> [Texto de lectura]
■ ■ ■ ■ ■
Síntomas pictóricos
Quien tiene la desdicha de vivir cerca de alguna enfermedad rara -esas que las pruebas diagnósticas no consiguen determinar del todo- tiene el privilegio de entrar en contacto con médicos listísimos, capaces de ver lo que el ojo no detecta. Ellos saben que observar es imprescindible en su oficio, como cuando las radiografías, el scanner, la resonancia o la endoscopia no existían. Lo cuenta Foucault en El nacimiento de la clínica al rememorar las épocas en las cuales todo pasaba sobre la superficie de la piel, pues en el caso de las señoras ni siquiera se podía llevar a cabo una auscultación por motivos morales. Así que en el fondo los médicos y los historiadores del arte tenemos en común más de lo que se podría pensar, si bien el trabajo de los primeros es esencial en la sociedad y el de los segundos un lujo necesario: al final ambos ejercemos nuestra profesión dejando el protagonismo a los ojos, buscando relatos secretos en los cuerpos.
■ ■ ■ ■ ■
> [Datos extraídos]
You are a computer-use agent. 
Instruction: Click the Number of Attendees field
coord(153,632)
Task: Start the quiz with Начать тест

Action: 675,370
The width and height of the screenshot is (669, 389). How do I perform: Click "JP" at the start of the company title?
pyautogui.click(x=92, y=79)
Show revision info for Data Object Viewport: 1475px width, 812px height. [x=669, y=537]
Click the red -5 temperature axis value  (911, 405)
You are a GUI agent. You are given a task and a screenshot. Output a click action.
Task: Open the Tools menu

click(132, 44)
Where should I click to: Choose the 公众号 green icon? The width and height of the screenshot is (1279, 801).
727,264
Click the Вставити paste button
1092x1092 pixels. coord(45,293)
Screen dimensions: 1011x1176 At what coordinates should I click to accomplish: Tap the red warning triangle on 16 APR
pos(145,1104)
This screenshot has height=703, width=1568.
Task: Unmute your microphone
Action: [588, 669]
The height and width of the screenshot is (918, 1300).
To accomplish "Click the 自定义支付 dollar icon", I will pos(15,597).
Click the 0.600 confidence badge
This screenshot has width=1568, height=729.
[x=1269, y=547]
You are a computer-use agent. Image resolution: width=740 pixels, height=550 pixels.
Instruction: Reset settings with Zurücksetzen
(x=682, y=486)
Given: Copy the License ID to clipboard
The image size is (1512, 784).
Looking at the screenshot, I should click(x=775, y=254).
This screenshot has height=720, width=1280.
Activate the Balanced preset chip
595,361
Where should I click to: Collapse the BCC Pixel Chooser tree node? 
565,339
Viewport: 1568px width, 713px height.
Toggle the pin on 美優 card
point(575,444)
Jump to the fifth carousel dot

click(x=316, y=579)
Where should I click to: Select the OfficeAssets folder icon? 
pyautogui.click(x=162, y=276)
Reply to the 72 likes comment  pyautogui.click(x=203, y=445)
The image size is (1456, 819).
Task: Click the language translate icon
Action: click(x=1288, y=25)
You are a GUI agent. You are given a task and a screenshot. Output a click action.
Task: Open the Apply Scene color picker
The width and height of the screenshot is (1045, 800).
■ ■ ■ ■ ■
> [Preguntas]
[1] Responde con base en el texto sobre los síntomas pictóricos:
(a) ¿Qué libro de Foucault se cita?
(b) ¿Por qué no se podía auscultar a las señoras?
(c) ¿Cómo describe el texto el trabajo de los historiadores del arte?
[2] Enumera las pruebas médicas que, según el texto, no existían en otras épocas.

> [Ejercicio resuelto]
[1]
(a) El nacimiento de la clínica.
(b) Por motivos morales.
(c) Como un lujo necesario.

[2] Las radiografías, el scanner, la resonancia y la endoscopia.